Re: nfnetlink: Busy-loop in nfnetlink_rcv_msg()

Phil Sutter <phil@xxxxxx> · Mon, 24 Aug 2020 15:11:04 +0200

Hi,

On Sat, Aug 22, 2020 at 08:46:21PM +0200, Florian Westphal wrote:
> Phil Sutter <phil@xxxxxx> wrote:
[...]
> > The value of sk_rcvbuf is 425984, BTW. sk_rmem_alloc is 426240. In user
> > space, I see a call to setsockopt(SO_RCVBUF) with value 4194304. No idea
> > if this is related and how.
> 
> Does that SO_RCVBUF succeed? How large is the recvbuf?
> We should try to investigate and see that nft works rather than just
> fix the loop and claim that fixes the bug (but just changes
> 'nft loops' to 'nft exits with an error').

Yes, that call succeeds. A following getsockopt() reveals a bufsize of
425984. Should we print a warning if the kernel accepts but restricts
the value? Not sure how well warnings work when emitted by libnftables,
though.

In mnl_nft_event_listener(), we check the return value of
mnl_set_rcvbuffer() and print an error message:

| nft_print(octx, "# Cannot set up netlink receive socket buffer size to %u bytes, falling back to %u bytes\n",
|                           NFTABLES_NLEVENT_BUFSIZ, bufsiz);

When called from mnl_batch_talk(), the return code is ignored.

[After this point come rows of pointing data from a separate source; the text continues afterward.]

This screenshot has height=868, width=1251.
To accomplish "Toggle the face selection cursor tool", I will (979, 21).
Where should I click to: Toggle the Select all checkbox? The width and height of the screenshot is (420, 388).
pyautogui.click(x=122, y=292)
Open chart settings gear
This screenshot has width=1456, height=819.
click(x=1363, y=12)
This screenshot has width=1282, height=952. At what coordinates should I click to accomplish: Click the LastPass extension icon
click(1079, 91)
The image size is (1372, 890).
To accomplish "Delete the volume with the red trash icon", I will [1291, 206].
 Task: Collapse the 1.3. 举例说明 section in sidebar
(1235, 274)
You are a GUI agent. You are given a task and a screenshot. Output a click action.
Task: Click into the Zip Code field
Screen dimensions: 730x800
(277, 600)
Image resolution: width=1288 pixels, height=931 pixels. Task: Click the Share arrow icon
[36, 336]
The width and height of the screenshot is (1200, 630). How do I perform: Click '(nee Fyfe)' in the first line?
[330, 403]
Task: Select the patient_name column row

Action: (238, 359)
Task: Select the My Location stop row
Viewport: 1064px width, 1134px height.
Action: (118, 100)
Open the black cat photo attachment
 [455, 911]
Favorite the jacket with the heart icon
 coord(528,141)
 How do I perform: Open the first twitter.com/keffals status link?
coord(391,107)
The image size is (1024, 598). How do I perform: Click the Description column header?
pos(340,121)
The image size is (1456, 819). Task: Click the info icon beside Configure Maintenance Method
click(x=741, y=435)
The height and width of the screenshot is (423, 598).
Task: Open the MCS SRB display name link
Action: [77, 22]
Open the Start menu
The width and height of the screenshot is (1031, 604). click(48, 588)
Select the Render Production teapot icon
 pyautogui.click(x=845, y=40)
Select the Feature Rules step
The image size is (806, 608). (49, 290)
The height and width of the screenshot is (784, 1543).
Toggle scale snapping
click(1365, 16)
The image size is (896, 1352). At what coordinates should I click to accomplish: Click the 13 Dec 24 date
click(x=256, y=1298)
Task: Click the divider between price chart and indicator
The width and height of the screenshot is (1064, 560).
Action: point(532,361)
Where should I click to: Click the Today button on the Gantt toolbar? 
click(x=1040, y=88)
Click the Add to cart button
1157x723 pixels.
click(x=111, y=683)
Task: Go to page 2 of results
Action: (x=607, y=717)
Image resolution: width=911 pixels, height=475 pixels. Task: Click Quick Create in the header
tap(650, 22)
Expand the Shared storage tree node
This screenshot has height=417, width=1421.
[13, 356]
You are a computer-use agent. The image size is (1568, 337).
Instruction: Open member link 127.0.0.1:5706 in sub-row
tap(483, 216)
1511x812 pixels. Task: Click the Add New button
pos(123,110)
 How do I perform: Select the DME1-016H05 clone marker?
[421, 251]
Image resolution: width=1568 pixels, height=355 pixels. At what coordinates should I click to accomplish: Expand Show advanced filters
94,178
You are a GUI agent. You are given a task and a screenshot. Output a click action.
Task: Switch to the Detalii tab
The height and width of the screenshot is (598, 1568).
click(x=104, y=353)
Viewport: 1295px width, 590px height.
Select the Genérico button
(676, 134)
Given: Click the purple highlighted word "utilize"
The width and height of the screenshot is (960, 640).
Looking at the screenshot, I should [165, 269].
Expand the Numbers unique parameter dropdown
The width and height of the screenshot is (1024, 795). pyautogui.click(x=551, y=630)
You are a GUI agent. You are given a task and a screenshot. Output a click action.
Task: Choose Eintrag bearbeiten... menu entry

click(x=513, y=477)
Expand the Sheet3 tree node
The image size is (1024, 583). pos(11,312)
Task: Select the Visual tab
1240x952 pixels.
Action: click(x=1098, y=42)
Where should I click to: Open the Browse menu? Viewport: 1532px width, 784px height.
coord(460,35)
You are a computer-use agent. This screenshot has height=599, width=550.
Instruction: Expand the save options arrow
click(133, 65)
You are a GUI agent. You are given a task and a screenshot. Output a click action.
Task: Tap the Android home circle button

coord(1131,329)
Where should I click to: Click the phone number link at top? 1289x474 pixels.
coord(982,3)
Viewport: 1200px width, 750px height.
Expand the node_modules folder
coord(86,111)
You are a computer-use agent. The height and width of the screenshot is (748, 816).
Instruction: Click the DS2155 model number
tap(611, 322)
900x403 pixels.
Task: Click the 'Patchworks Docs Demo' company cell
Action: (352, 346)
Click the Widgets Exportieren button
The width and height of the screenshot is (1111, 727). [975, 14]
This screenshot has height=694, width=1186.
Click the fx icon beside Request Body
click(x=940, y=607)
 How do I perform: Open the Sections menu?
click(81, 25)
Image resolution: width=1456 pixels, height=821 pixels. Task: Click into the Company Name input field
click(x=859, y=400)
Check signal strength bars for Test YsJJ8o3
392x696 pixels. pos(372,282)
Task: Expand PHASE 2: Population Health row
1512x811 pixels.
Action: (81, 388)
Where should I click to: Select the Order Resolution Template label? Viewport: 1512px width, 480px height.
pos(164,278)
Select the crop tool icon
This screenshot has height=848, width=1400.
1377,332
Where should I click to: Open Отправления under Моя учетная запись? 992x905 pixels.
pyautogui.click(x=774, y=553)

On Sun, Aug 23, 2020 at 02:04:34PM +0200, Pablo Neira Ayuso wrote:
> Hi Phil,
> 
> On Sat, Aug 22, 2020 at 01:06:15AM +0200, Phil Sutter wrote:
> > Hi,
> > 
> > Starting firewalld with two active zones in an lxc container provokes a
> > situation in which nfnetlink_rcv_msg() loops indefinitely, because
> > nc->call_rcu() (nf_tables_getgen() in this case) returns -EAGAIN every
> > time.
> > 
> > I identified netlink_attachskb() as the originator for the above error
> > code. The conditional leading to it looks like this:
> > 
> > | if ((atomic_read(&sk->sk_rmem_alloc) > sk->sk_rcvbuf ||
> > |      test_bit(NETLINK_S_CONGESTED, &nlk->state))) {
> > |         [...]
> > |         if (!*timeo) {
> > 
> > *timeo is zero, so this seems to be a non-blocking socket. Both
> > NETLINK_S_CONGESTED bit is set and sk->sk_rmem_alloc exceeds
> > sk->sk_rcvbuf.
> > 
> > From user space side, firewalld seems to simply call sendto() and the
> > call never returns.
> > 
> > How to solve that? I tried to find other code which does the same, but I
> > haven't found one that does any looping. Should nfnetlink_rcv_msg()
> > maybe just return -EAGAIN to the caller if it comes from call_rcu
> > backend?
> 
> It's a bug in the netlink frontend, which erroneously reports -EAGAIN
> to the nfnetlink when the socket buffer is full, see:
> 
> https://patchwork.ozlabs.org/project/netfilter-devel/patch/20200823115536.16631-1-pablo@xxxxxxxxxxxxx/

Obviously this avoids the lockup. As correctly assumed by Florian,
firewalld startup fails instead. (The daemon keeps running, but an error
message is printed indicating that initial ruleset setup failed.)

[...]
> > The value of sk_rcvbuf is 425984, BTW. sk_rmem_alloc is 426240. In user
> > space, I see a call to setsockopt(SO_RCVBUF) with value 4194304. No idea
> > if this is related and how.
> 
> Next problem is to track why socket buffer is getting full with
> GET_GENID.
> 
> firewalld heavily uses NLM_F_ECHO, there I can see how it can easily
> reach the default socket buffer size, but with GET_GENID I'm not sure
> yet, probably the problem is elsewhere but it manifests in GET_GENID
> because it's the first thing that is done when sending a batch (maybe
> there are unread messages in the socket buffer, you might check
> /proc/net/netlink to see if the socket buffer keeps growing as
> firewalld moves on).

Yes, it happens only for echo mode. With your fix in place, I also see
what firewalld is trying to do: The JSON input leading to the error is
huge (~72k characters). I suspect that GET_GENID just happens to be the
last straw. Or my debugging was faulty somehow and netlink_attachskb()
really got called via a different code-path.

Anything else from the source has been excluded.